Exercise aim:
Please repeat each line below exactly, with no images in the copy.

Stored items
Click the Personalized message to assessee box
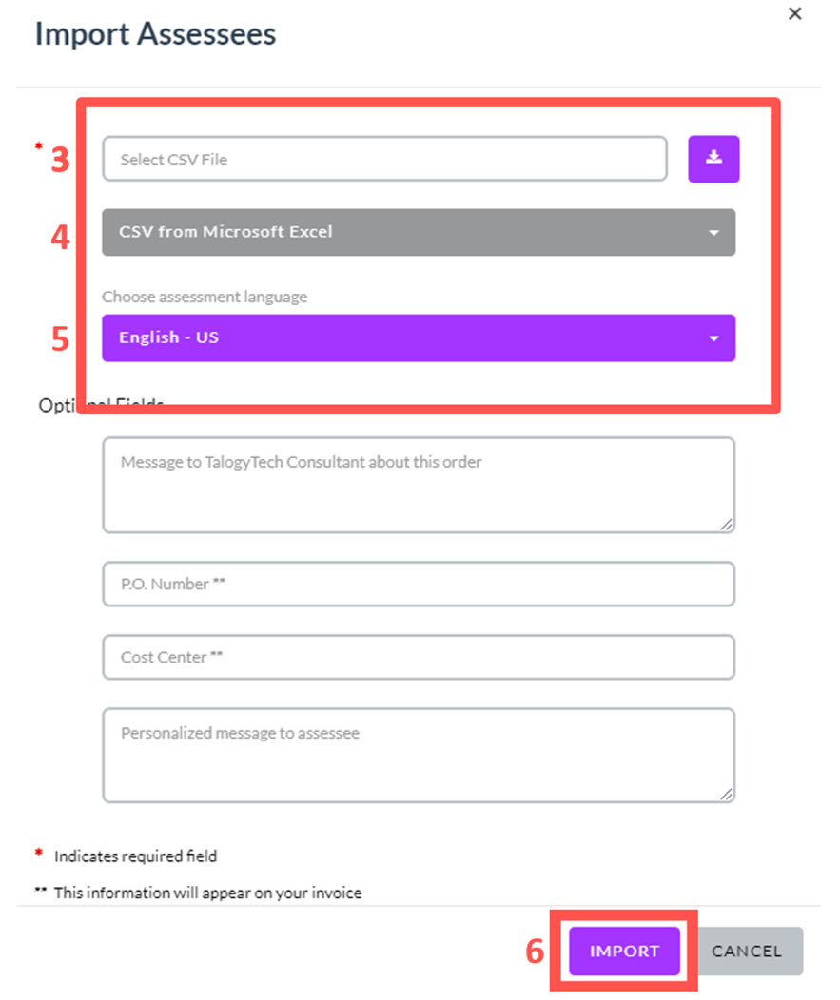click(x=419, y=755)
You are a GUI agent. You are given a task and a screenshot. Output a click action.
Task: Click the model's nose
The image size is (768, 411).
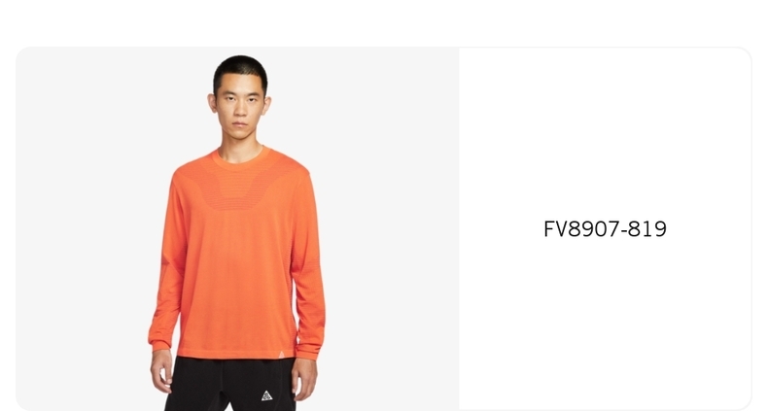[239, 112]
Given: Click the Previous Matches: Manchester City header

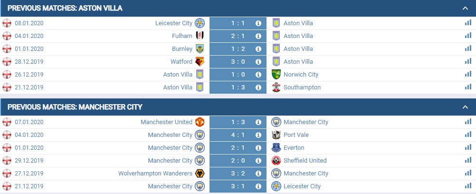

Solved problem:
Click the Personalized message to assessee box
click(x=419, y=755)
You are a GUI agent. You are given a task and a screenshot. Output a click action.
Task: Click the model's nose
The image size is (768, 411).
[239, 112]
Given: Click the Previous Matches: Manchester City header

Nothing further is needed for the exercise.